December 4, 2015 — Citing a recent increase in threats against reproductive health care facilities, Olga Khazan in an opinion piece for The Atlantic writes that while "[a]ttacks on abortion clinics are ghastly and take a harsh toll on the communities where they occur," evidence suggests that they do not "discourage abortion."
Khazan writes that "[t]here's been an uptick in threats against reproductive health-care facilities since this summer," when the antiabortion-rights group Center for Medical Progress released a series of misleading videos targeting Planned Parenthood's fetal tissue donation program. She cites an FBI September Intelligence Assessment that noted, "'It is likely criminal or suspicious incidents will continue to be directed against reproductive health-care providers, their staff, and facilities.'"

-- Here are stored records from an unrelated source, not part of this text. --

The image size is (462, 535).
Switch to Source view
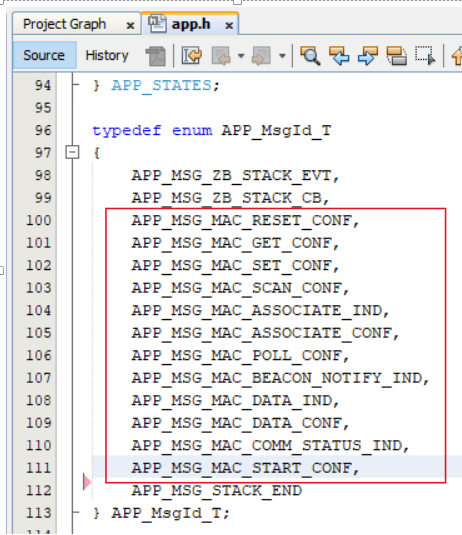[x=44, y=55]
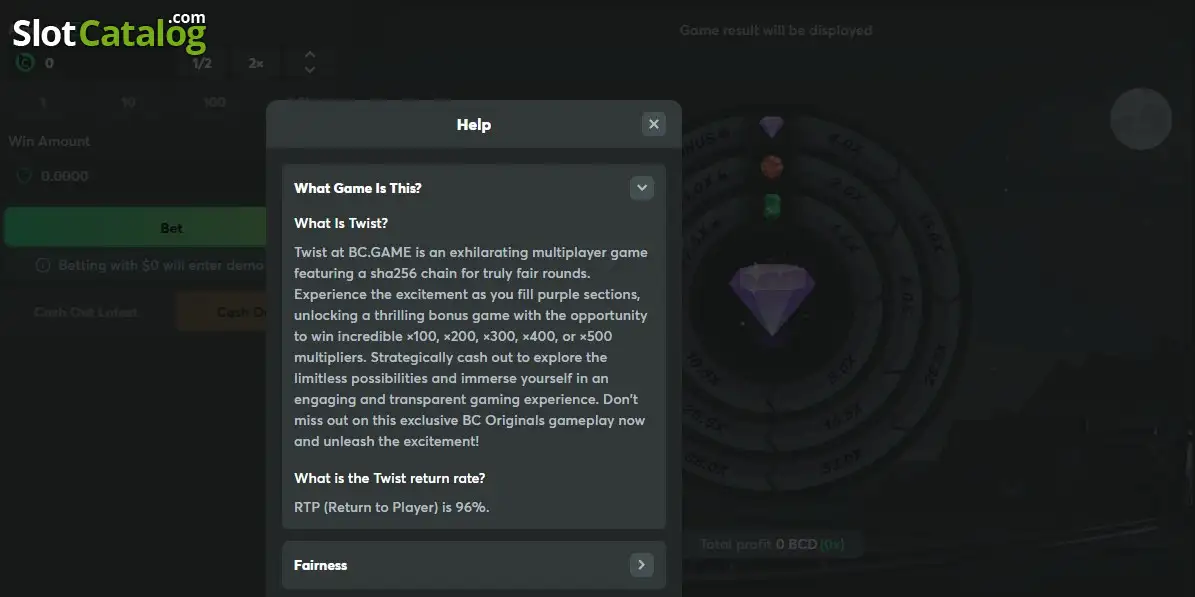Click the small red gem on wheel
Screen dimensions: 1195x597
[772, 166]
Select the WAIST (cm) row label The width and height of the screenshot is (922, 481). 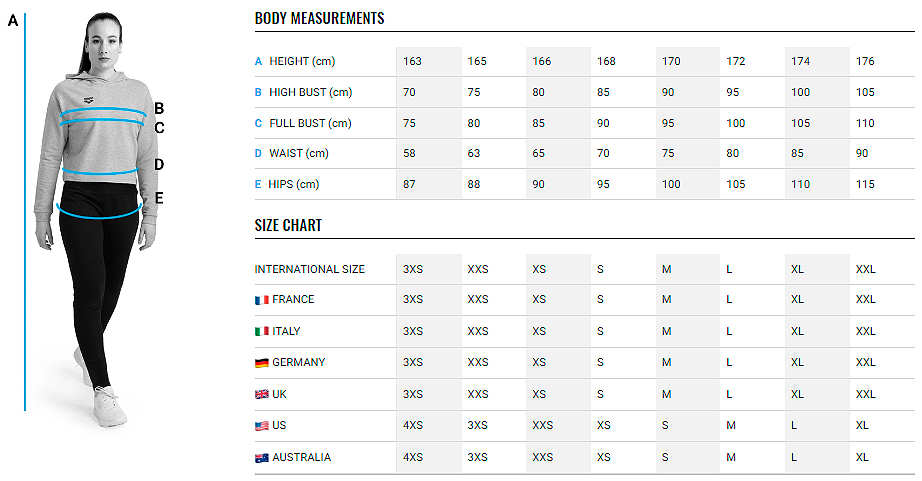[299, 153]
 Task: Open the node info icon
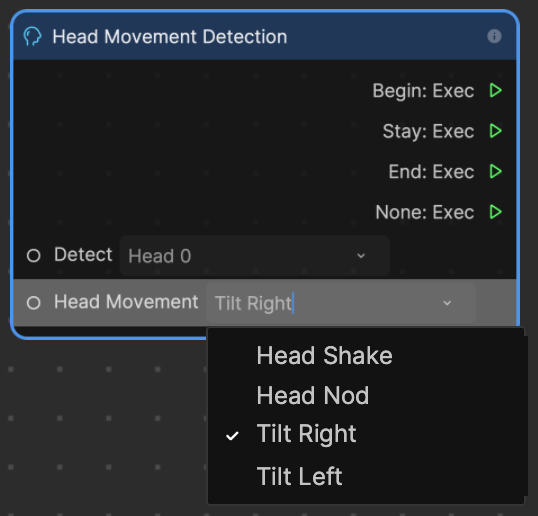[494, 36]
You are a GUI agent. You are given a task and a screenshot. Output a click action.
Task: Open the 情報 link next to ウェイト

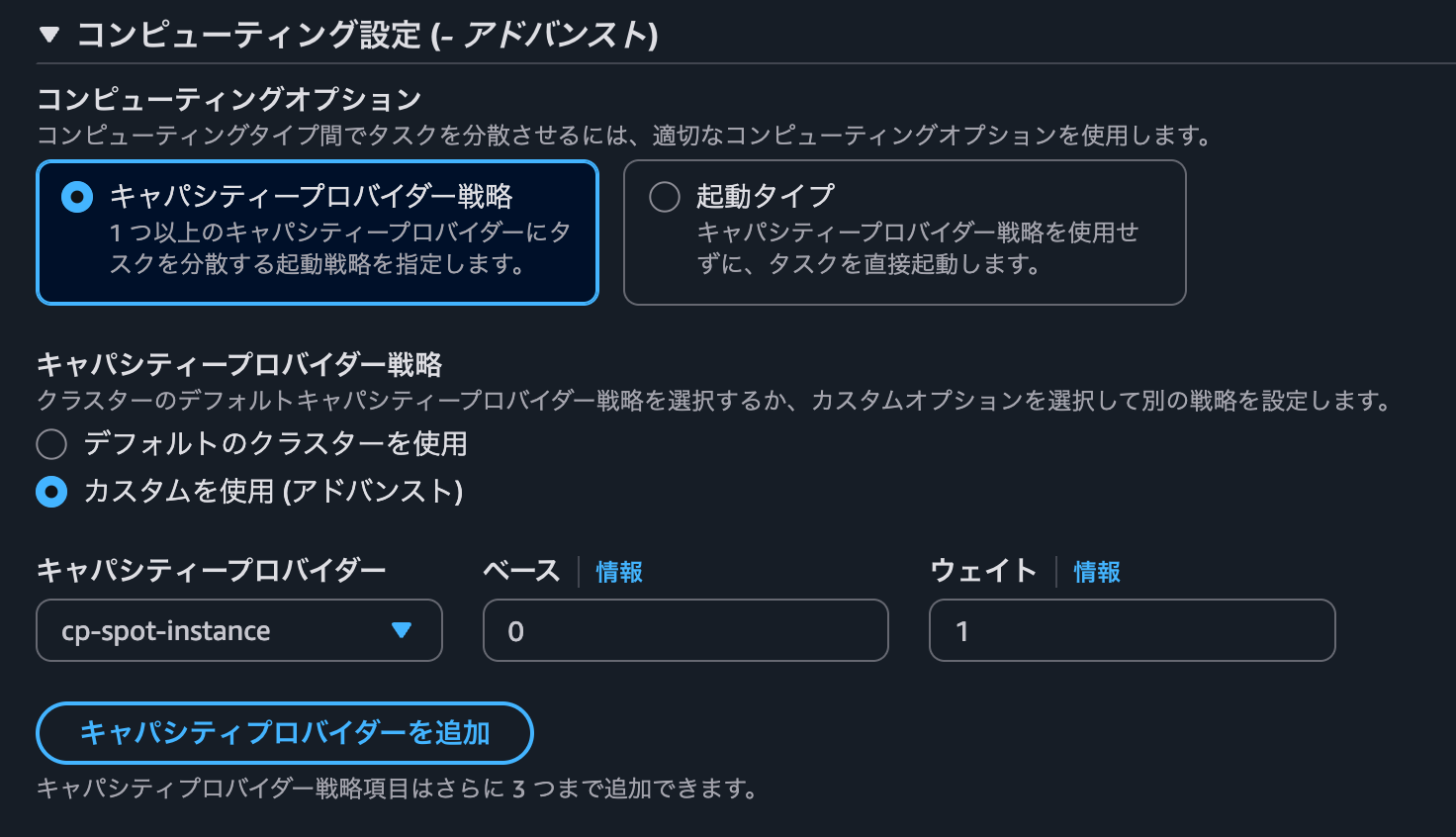1096,571
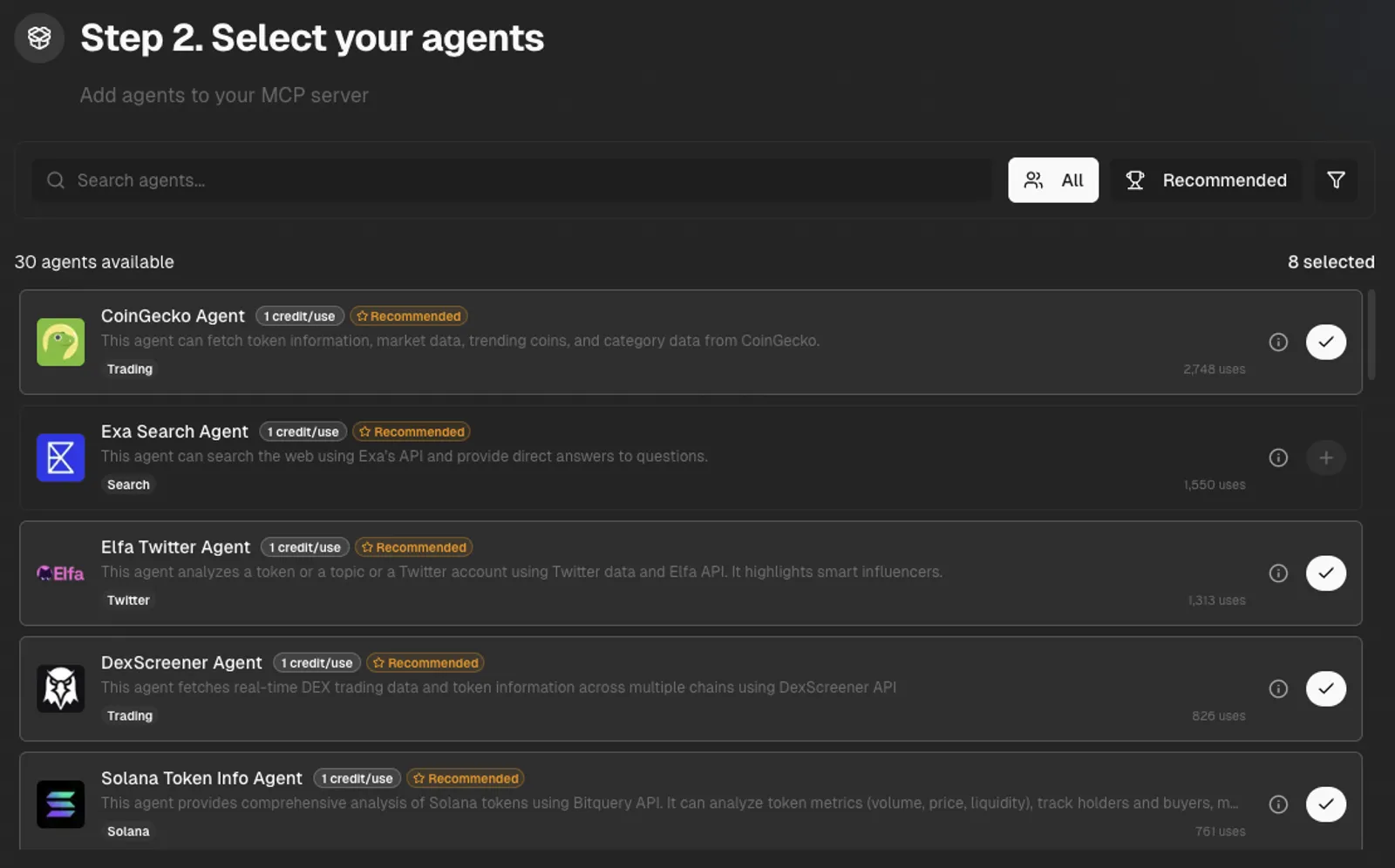Click the DexScreener owl logo

(60, 688)
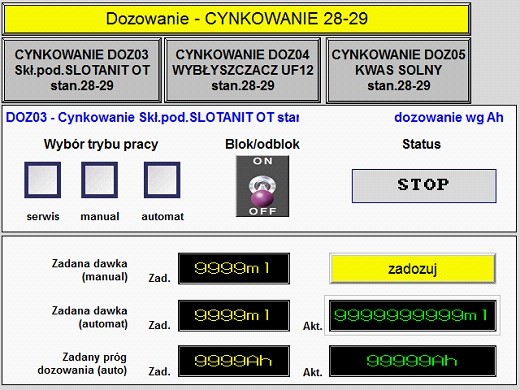Select the serwis mode checkbox
Viewport: 520px width, 390px height.
[x=43, y=180]
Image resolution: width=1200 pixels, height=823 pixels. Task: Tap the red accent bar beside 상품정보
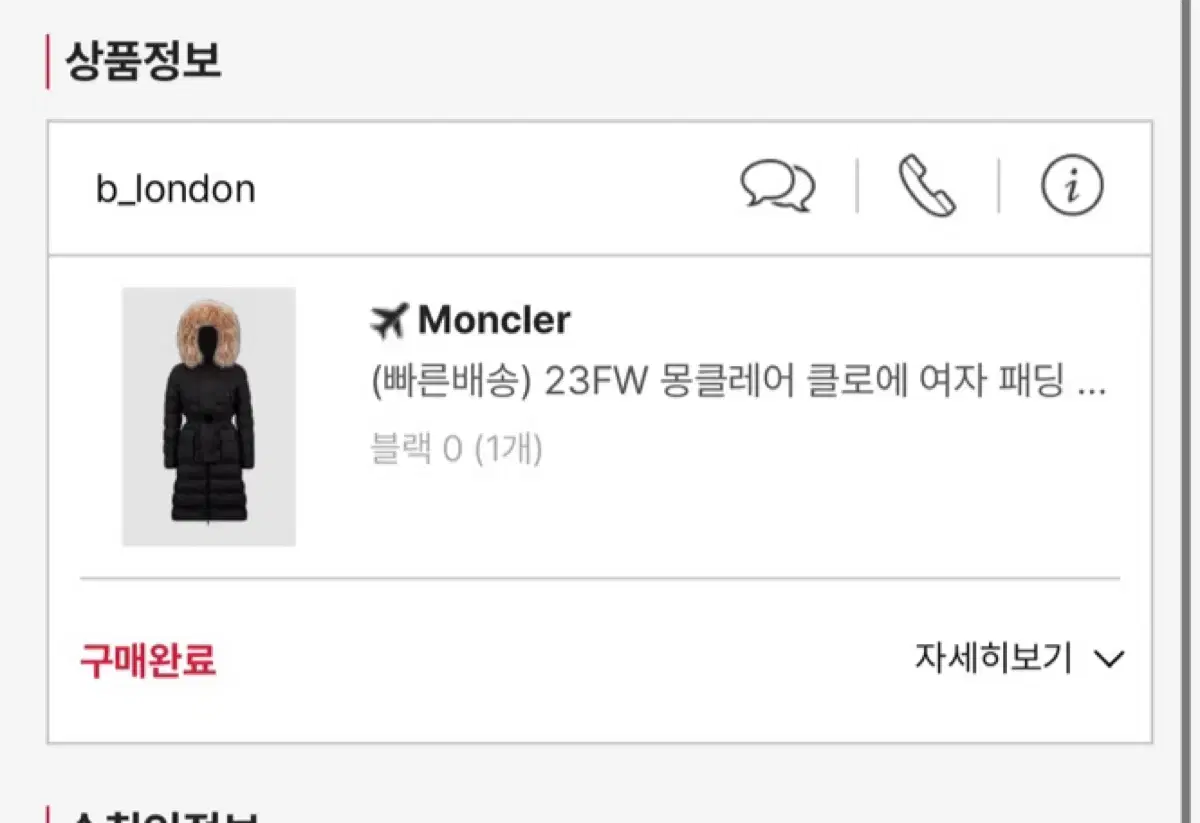click(47, 62)
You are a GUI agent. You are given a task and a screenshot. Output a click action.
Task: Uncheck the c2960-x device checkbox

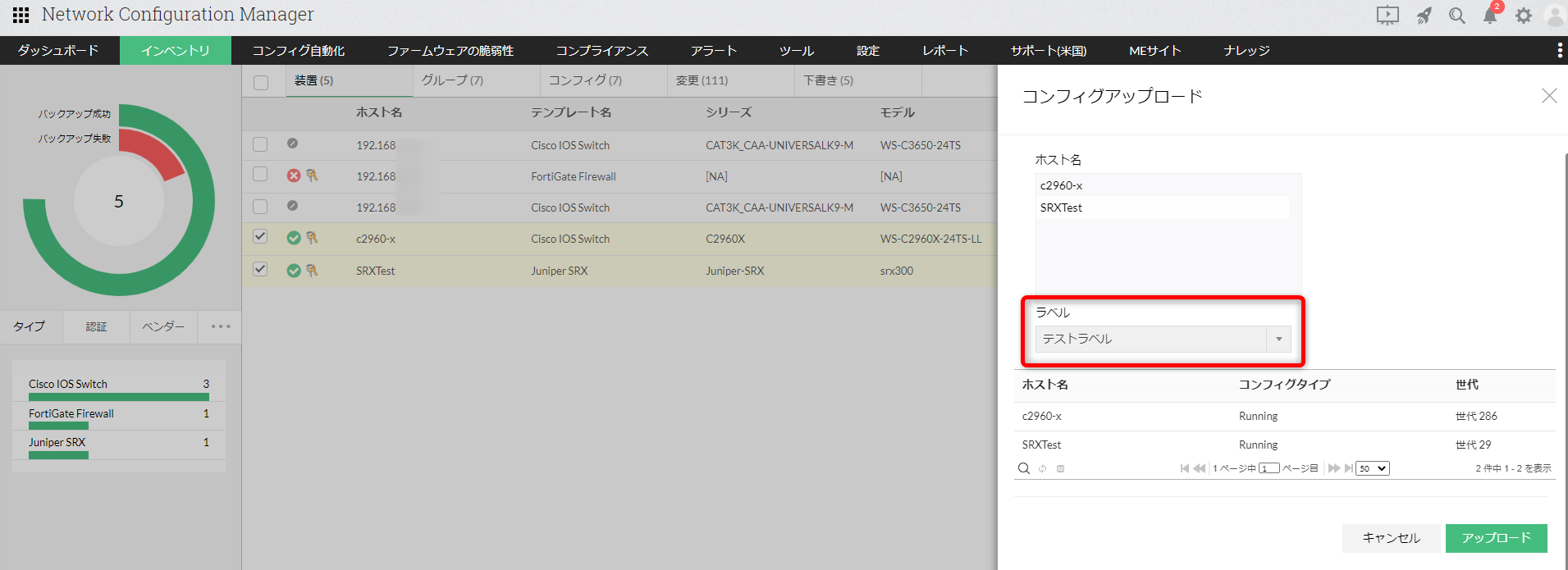[260, 237]
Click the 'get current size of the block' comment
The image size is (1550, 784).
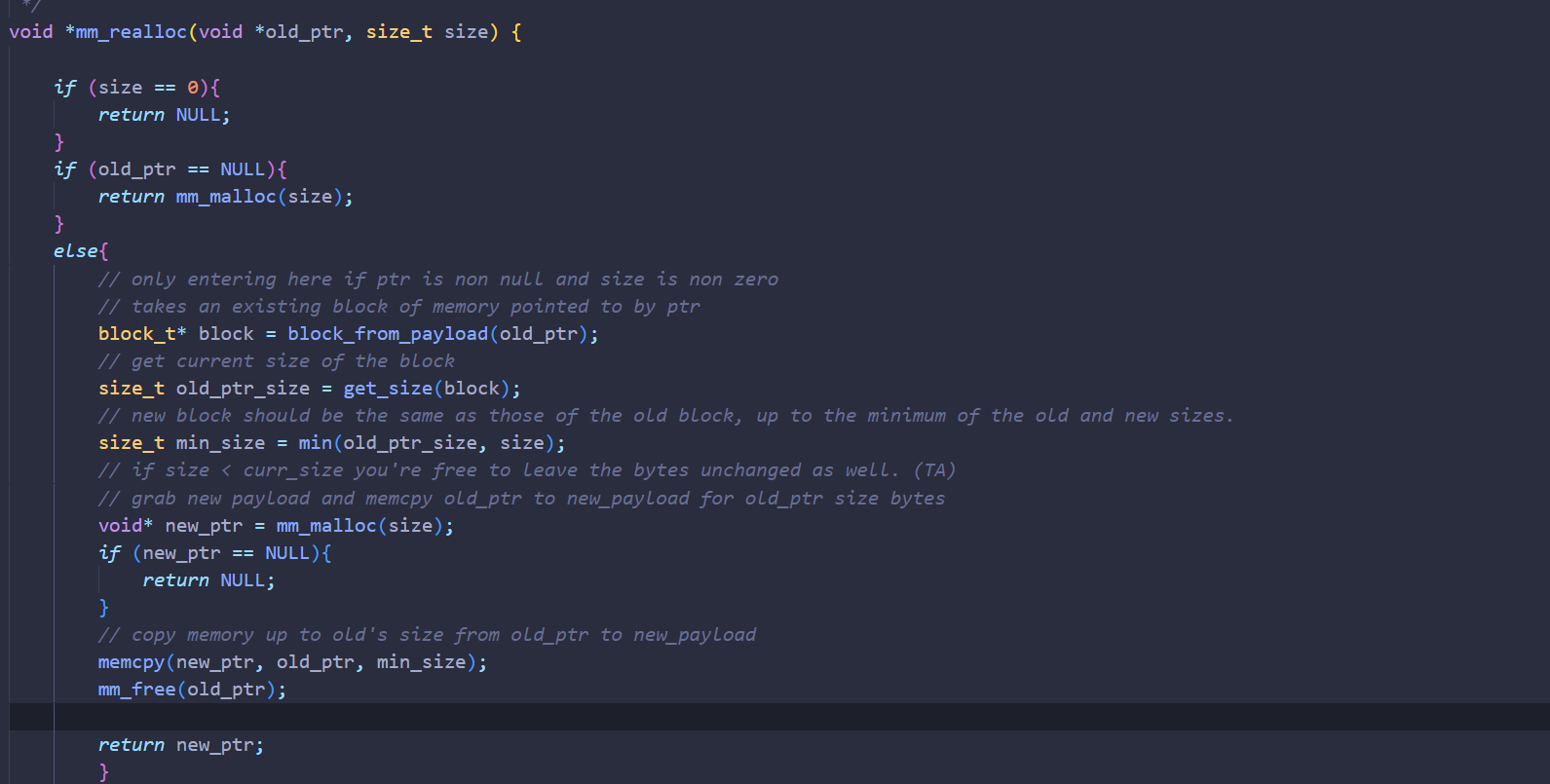277,361
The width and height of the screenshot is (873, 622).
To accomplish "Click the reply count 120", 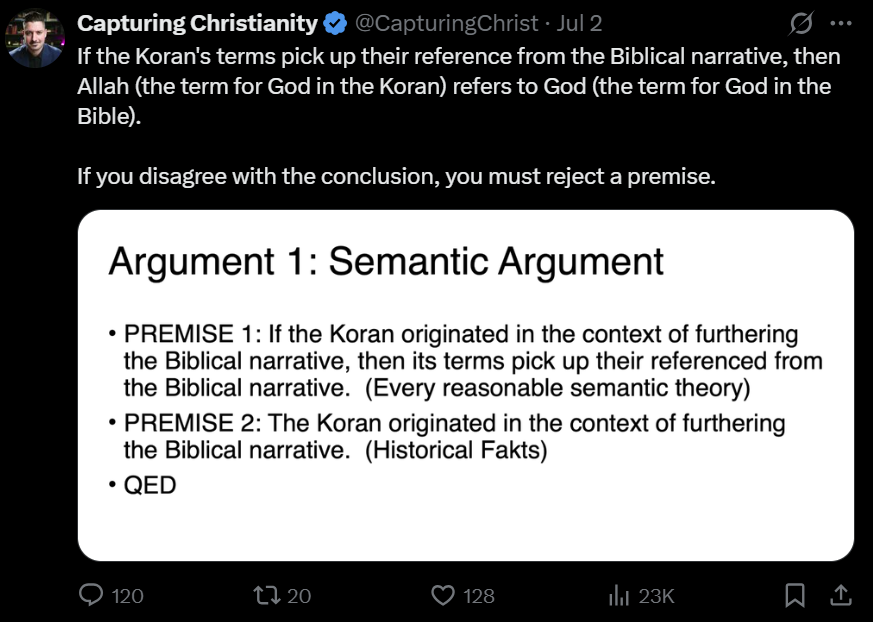I will (x=127, y=596).
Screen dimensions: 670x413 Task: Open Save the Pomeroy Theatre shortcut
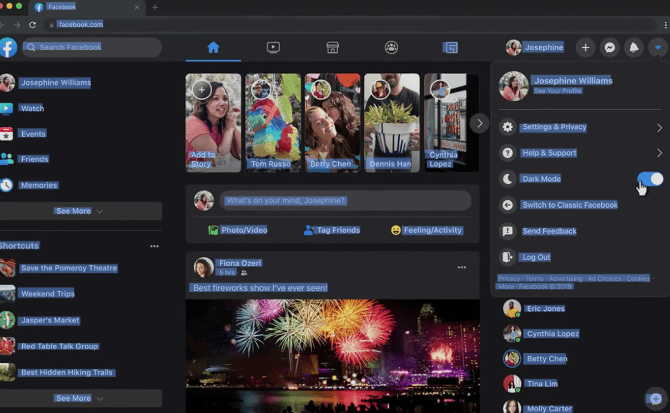pyautogui.click(x=68, y=268)
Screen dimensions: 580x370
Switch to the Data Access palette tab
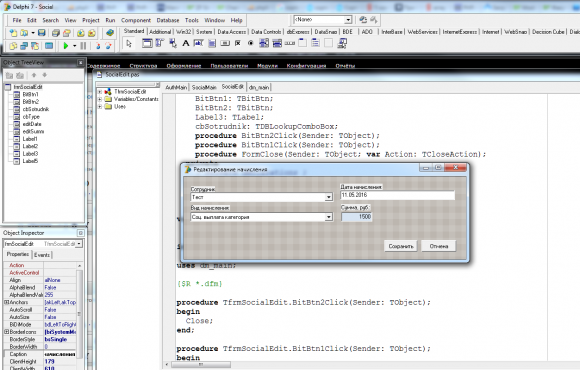pos(231,32)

"Last week, that nightmare came true," Khazan continues, referring to the deadly shooting at a Planned Parenthood clinic in Colorado. Discussing the effect of such violence, Khazan points to a study from economists Mireille Jacobson and Heather Royer that found that attacks against abortion clinics had a "modest" effect on the "demand for or supply of abortions."
Khazan writes that Jacobson and Royer's research showed that the number of providers in an area typically fell by about 6% to 9% following an attack, while the number of abortions dropped by 8% to 9%. "The impact was felt more severely outside of hospitals: Clinic-based abortions and providers dropped by 10 to 14 percent," she writes. According to Khazan, "the effect was even more pronounced" in cases of murder, when "[b]oth abortions and providers decreased ten-fold, and they stayed at that level for years."
However, "there was a twist in [the] data," Khazan continues, noting that the drop in the number of abortions was not "matched by a comparable rise in births." In the areas targeted by attacks, births increased by about 1%, "far less than the amount abortions decreased," Khazan writes. Meanwhile, the rate of abortion in neighboring counties increased, she notes, indicating that "women simply went elsewhere for their services."
She quotes the researchers, who concluded, "'These findings indicate that the primary effect of anti-abortion violence is a change in the location of abortions.'" According to Khazan, "the abortion-seeking women saw few options other than to face their fears and get the procedure done anyway."
Khazan writes that the findings do not "mean that intimidation by anti-abortion groups can't rattle patients and alter the course of their decisions." For example, a study in 2000 found that "more mundane, yet non-lethal anti-abortion activities -- things like picketing, vandalism, and physically blocking patients -- have a big effect on the abortion rate." Such activities have reduced the number of abortions by about 20% and have driven up the price of abortion care, Khazan notes. She cites research showing that 84% "of abortion providers said they had experienced harassment" and 16% of women who faced picketers were "'extremely' upset by them."
Further, she notes that "eliminating facilities altogether, when there are no proximate alternatives, can have an equally dramatic impact," pointing to a Texas law (HB 2) "that shuttered roughly half of the state's abortion clinics." Khazan writes, "Wide-scale harassment and steep obstacles, especially across an entire region or state, can coerce abortion-seeking patients into giving up. Or at least, the hurdles can make the procedure so inconvenient as to be practically impossible."
However, antiabortion-rights terrorism "doesn't pay," Khazan concludes, writing, "Deadly attacks on isolated clinics don't scare away abortion patients if they are truly determined to get the procedure." Such violence is often called "'senseless,'" Khazan says, noting, "It doesn't even serve the deranged goals of the attacker" (Khazan, The Atlantic, 12/2).